[Entries on where items appear]
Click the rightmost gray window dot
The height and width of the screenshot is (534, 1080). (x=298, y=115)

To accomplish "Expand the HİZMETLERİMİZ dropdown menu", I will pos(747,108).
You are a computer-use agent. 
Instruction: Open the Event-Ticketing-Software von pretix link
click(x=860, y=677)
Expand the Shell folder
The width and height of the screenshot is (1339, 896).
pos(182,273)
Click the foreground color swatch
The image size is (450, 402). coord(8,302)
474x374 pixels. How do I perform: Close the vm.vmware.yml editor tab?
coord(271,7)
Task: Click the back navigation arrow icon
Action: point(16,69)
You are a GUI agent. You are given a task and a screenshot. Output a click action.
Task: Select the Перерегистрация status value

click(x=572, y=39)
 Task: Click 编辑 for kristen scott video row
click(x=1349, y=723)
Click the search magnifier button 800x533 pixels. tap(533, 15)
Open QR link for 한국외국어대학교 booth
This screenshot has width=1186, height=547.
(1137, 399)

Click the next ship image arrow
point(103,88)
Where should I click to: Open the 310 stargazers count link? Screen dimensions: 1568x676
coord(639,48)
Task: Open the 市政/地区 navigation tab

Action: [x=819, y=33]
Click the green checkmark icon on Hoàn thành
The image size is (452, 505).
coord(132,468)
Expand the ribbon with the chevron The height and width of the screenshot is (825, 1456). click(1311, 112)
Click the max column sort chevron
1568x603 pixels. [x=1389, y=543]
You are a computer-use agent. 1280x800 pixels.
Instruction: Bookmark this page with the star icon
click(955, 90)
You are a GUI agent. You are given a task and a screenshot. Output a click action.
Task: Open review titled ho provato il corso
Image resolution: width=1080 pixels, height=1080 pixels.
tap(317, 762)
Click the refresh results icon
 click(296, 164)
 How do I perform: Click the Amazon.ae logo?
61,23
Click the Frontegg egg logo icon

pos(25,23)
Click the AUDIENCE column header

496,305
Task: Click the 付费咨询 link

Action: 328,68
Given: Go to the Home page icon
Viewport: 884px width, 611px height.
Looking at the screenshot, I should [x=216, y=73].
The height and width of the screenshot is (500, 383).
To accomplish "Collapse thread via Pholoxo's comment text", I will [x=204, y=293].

■ **Task goal**: Reproduce the records without any change, starting at the line that contains "Click the refresh results icon" and ending at the last line of the records.

■ **Exercise result**:
Click the refresh results icon
 click(296, 164)
 How do I perform: Click the Amazon.ae logo?
61,23
Click the Frontegg egg logo icon

pos(25,23)
Click the AUDIENCE column header

496,305
Task: Click the 付费咨询 link

Action: 328,68
Given: Go to the Home page icon
Viewport: 884px width, 611px height.
Looking at the screenshot, I should [x=216, y=73].
The height and width of the screenshot is (500, 383).
To accomplish "Collapse thread via Pholoxo's comment text", I will [x=204, y=293].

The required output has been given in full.